### [Page text]
▬▬▬

In the worse case, sequential search is used to find a directory entry,
so directory lookup does grow linearally with the number of directory
entries.

Yeah, looking up files in 10,000 entry directories could get
slow. You'd be better of to use 100 100-entry subdirectories.
However, a few large directories really isn't much of a problem.

--------------------------------------

Berry Kercheval <berry_at_join.com>

THis is, well, essentially correct. Under Unix filesystems directories are
stored as files in the filesystem, and map names to 'inodes'.

Inodes are a data structure that lives on the disk and contains things like
the permissions, last-modified-time, size, and the disk blocks that belong
to
this file. The inode lives in a portion of a block and usually contains
the
block numbers of the first few blocks in a file; thus most small files'
blocks' pointers can live entirely in the inode structure.

▬▬▬

### [Recorded data]
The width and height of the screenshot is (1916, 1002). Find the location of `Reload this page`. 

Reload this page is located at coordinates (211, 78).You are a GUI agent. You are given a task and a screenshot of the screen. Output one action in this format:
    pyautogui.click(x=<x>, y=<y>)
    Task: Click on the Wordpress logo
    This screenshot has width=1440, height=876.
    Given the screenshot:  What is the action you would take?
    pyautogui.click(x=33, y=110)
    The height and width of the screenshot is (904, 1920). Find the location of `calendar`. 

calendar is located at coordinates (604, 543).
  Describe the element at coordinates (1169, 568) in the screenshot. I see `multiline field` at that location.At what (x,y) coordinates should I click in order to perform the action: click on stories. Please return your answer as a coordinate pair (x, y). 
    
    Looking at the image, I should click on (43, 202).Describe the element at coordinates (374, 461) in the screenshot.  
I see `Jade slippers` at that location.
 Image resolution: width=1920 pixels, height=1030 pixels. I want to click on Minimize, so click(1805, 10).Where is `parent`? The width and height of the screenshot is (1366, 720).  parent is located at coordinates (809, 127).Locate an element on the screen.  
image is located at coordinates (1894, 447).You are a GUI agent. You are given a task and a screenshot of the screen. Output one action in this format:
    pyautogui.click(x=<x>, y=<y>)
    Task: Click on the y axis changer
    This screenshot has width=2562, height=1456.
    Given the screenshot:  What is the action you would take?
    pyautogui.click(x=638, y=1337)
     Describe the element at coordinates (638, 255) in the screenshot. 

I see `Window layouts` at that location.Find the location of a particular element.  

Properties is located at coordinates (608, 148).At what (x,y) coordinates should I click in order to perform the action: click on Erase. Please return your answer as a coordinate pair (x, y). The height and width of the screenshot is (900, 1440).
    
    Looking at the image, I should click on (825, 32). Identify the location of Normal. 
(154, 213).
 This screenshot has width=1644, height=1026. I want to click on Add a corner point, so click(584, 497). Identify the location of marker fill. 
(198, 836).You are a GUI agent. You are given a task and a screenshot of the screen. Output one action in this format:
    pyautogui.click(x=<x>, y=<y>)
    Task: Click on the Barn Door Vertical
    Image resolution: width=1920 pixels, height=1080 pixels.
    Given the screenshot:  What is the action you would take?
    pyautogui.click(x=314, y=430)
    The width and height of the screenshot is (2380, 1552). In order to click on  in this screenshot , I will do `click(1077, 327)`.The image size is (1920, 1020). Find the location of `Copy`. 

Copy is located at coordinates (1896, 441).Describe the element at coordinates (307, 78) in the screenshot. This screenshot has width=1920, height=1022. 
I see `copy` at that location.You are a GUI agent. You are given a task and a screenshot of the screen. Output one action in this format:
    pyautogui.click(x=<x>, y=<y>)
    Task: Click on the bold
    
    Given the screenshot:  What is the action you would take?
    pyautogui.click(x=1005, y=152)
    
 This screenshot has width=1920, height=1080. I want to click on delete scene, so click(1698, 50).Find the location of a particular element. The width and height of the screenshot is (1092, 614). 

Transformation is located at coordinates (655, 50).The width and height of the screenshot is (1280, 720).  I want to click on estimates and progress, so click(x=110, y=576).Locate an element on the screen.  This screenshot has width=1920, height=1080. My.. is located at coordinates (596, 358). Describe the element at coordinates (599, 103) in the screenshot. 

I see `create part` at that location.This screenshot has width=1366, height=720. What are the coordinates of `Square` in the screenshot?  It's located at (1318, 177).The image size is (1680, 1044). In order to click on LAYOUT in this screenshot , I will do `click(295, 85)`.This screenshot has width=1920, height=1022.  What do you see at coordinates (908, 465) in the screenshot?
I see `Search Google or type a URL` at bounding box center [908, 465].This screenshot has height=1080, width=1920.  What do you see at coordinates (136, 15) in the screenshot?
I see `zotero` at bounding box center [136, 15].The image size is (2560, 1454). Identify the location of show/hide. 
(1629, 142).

▬▬▬

### [What you should do]
In the forum thread about Unix directories, how are directories stored under Unix filesystems?

### [Exercise solution]
They are stored as files in the filesystem, and they map names to inodes.